**GOAL OF THE EXERCISE**
Render the records as a two-column CSV with the columns record_text and answer, one row per record, each field in quotation marks and every line break replaced by a space. Start at the line that has "This screenshot has height=342, width=752." and stop after the line that has "tap(718, 187)".
--- START OF EXERCISE INPUTS ---
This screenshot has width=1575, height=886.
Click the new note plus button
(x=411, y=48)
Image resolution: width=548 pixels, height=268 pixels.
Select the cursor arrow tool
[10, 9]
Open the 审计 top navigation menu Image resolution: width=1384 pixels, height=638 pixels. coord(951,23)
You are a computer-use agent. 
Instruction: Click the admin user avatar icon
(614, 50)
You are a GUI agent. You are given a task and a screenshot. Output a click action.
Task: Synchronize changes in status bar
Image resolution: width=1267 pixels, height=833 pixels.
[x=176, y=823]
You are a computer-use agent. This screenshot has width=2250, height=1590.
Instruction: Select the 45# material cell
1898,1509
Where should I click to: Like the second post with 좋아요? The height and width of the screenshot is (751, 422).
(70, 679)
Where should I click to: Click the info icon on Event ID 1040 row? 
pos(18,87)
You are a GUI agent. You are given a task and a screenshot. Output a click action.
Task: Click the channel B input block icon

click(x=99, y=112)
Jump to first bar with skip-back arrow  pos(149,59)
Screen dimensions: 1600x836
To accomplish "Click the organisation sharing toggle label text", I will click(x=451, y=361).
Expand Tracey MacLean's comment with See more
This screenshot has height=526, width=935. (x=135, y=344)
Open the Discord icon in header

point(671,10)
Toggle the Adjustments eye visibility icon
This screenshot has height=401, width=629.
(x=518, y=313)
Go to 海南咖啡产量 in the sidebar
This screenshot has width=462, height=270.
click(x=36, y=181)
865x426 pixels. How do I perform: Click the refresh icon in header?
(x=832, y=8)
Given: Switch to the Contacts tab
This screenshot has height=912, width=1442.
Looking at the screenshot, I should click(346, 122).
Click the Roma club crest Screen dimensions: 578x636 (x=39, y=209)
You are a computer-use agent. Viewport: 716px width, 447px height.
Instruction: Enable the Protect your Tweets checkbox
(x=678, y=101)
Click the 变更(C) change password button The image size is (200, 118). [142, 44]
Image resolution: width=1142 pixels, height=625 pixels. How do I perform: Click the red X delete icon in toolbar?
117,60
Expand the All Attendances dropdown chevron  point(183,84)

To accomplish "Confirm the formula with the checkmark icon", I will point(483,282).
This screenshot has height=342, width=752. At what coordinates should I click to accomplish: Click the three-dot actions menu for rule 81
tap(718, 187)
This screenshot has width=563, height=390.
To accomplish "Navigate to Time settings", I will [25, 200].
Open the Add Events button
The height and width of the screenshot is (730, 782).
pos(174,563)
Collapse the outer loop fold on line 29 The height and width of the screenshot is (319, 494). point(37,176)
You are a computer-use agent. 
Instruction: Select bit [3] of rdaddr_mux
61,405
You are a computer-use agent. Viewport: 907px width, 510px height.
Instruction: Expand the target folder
--- END OF EXERCISE INPUTS ---
**FULL RESPONSE**
record_text,answer
"This screenshot has height=342, width=752. At what coordinates should I click to accomplish: Click the three-dot actions menu for rule 81","tap(718, 187)"